(Beginning of DATA RECORDS)

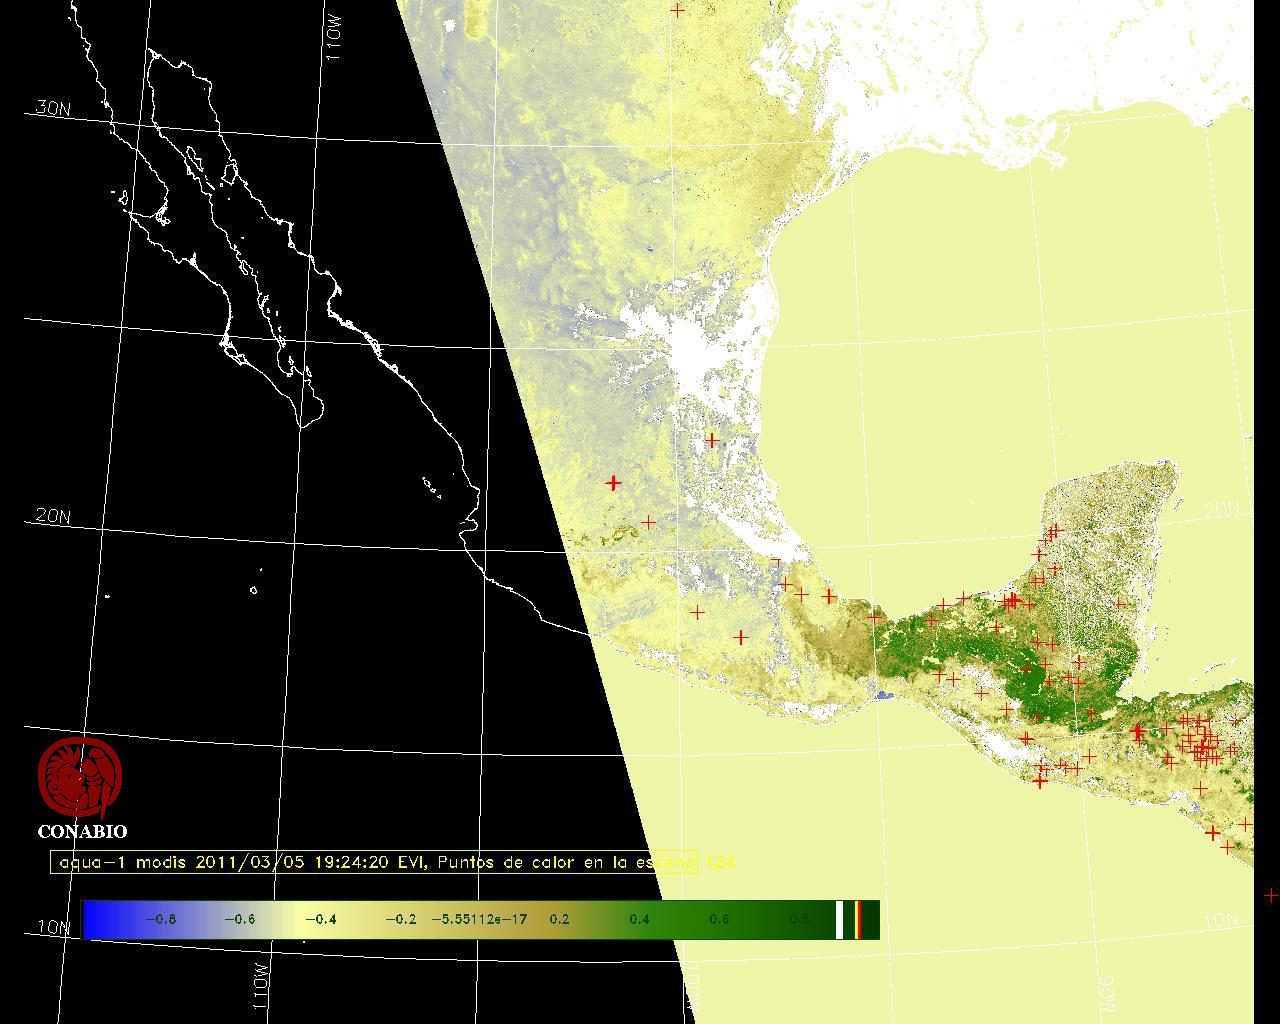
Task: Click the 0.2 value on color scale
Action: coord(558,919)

(End of DATA RECORDS)
(Beginning of DATA RECORDS)

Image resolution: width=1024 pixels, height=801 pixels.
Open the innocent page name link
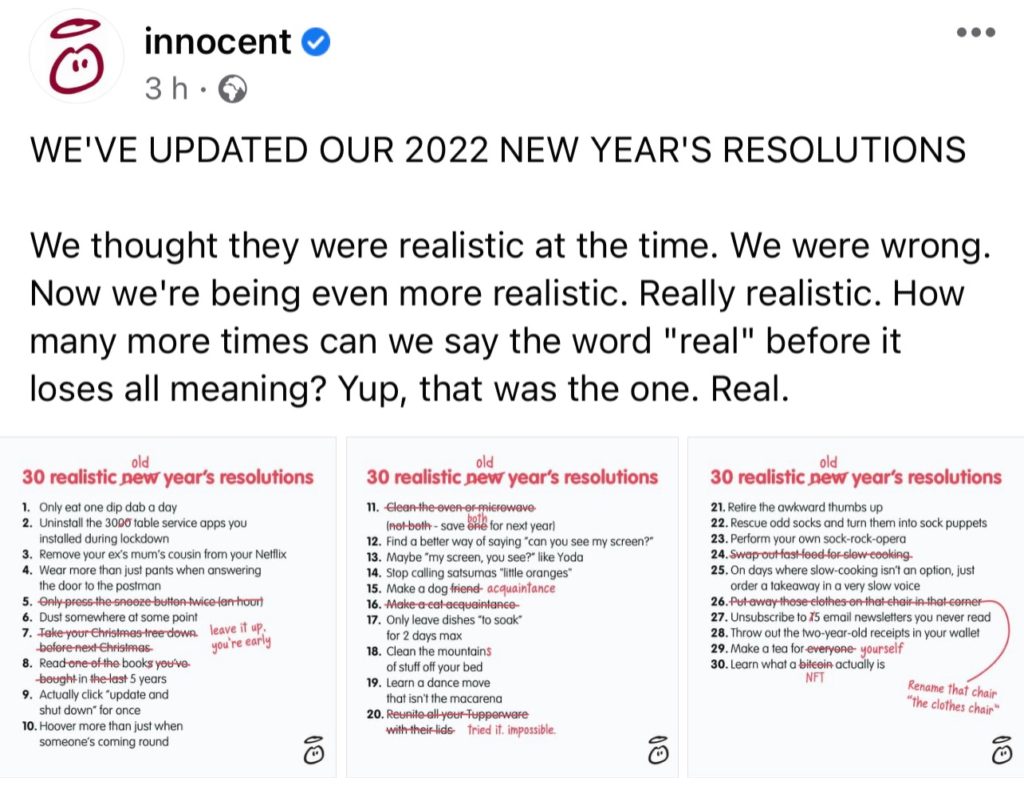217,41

(End of DATA RECORDS)
(Beginning of DATA RECORDS)

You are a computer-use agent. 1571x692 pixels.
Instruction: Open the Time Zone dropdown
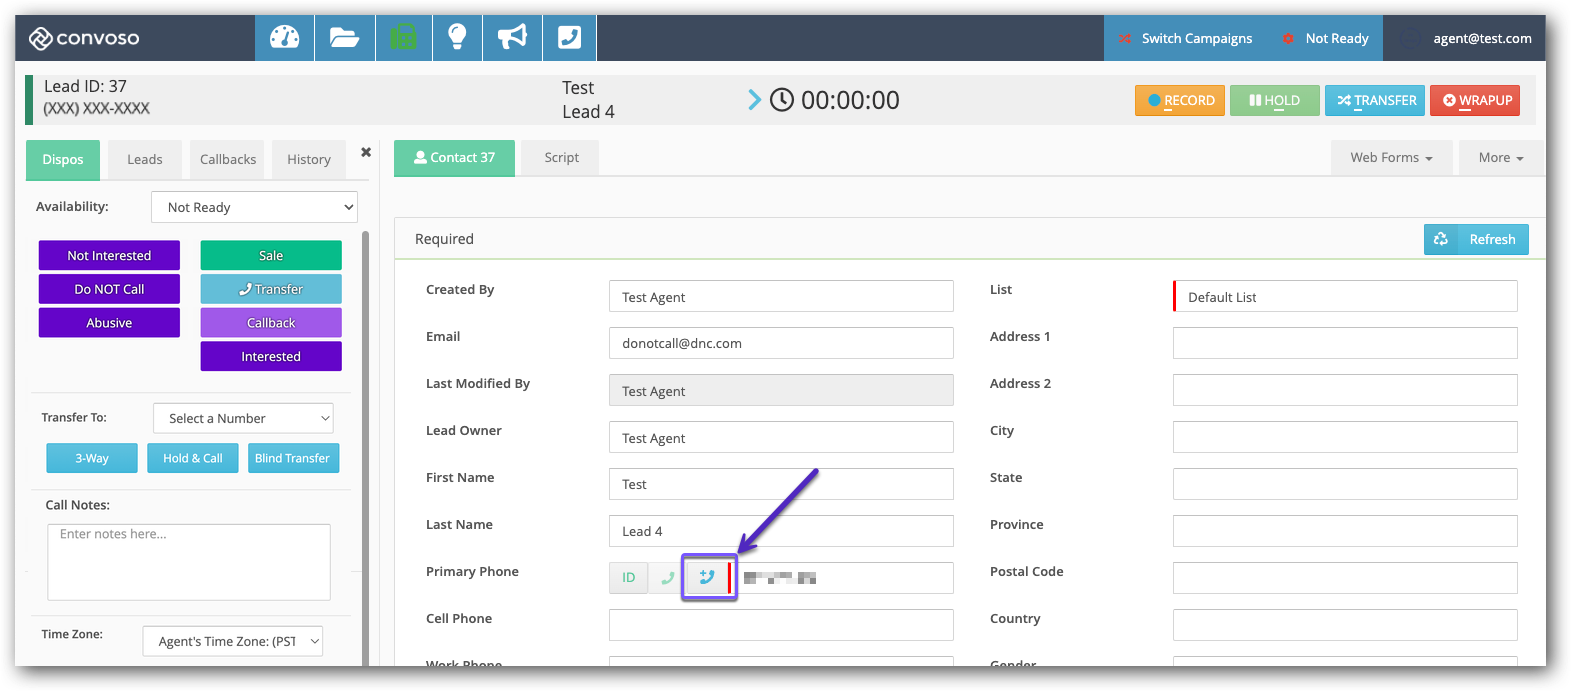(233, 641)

(End of DATA RECORDS)

* _EXERCISE AIM_
Each line of the material that holds the string "pixels" counts once; give the total alone.

* _ANSWER TO THIS EXERCISE_
2